I’ve come prepared with my SnappySnap photo. It’s a landscape picture showing a cluster of silver-birch trees that I came across in Mote Park. Today I give it the Fauvism treatment. Remember Eddy… let go. Don’t paint what you see… paint what it makes you feel.
The good thing about my own feelings is that nobody but myself knows what they are. Nobody can tell me I’ve used the wrong colours to express them. But the bad thing is I don’t know what my feelings are myself. Do I just disengage the brain? See what the subliminal psyche has to say? I guess it’s a man thing… being out of touch with your emotions.
I plunge into the acrylic splodge of red… I’m going native today. Not even mixing the paint… just going raw. I wonder what Henri Matisse would say?

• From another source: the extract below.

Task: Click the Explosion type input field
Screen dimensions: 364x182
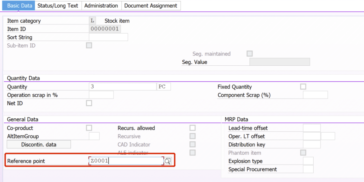Action: [308, 161]

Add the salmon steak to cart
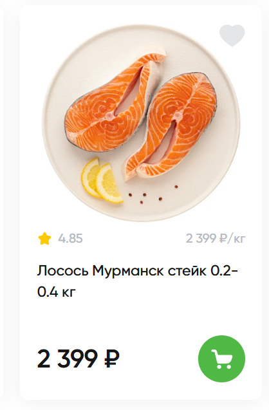point(221,359)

The art teacher looks on… seeing yet more evidence of my mania. Perhaps it’s time for some form of intervention. It’s a palette knife or spatula that does the trick. I’m going to paint the tufty grass in the foreground a sandy red. Why? Because I can… I’m becoming a Fauvist. It seems that I can add all sorts of detritus to my acrylics… flour, rice, cut grass… you name it. Teacher demonstrates how to mix my acrylic paint with flour. She says it’s rather like plastering “if you’ve ever done that.” Well I’ve never been a plasterer if that’s what she means. She struggles around for another practical example “it’s rather like mixing concrete”. These analogies are going nowhere with me. In fact I’ve never done an honest day’s work in my life…my hands betray the fact: even Prince Charles’ manicurist would approve.
It’s going on a treat… impasto. That means putting it on so thick that you can see the rudimentary gestures of my palette knife. I’m going 3D. I like that idea. It means that nobody can forge my painting… no photographic reproductions. You have to see it in the flesh. Folks will have to travel from far afield just to see the real thing. Posting it on Instagram just won’t hack it.

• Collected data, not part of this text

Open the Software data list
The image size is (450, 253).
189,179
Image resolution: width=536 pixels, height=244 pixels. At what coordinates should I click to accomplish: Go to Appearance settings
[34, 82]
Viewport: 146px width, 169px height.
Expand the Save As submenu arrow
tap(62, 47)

Hairdryer time. I have to mobilise my jalopy towards the far corner knocking everything in my path. There I team up with Craig who is a like-minded creative… It’s not the kind of hairdryer time that Sir Alex Ferguson made famous with his catapulting tirade. This is a much more cathartic experience as we attempt to preserve our incarnations for posterity.
If you want to see the true 3D impasto experience, you are welcome to see my painting on the kitchen fridge (for the next two weeks only).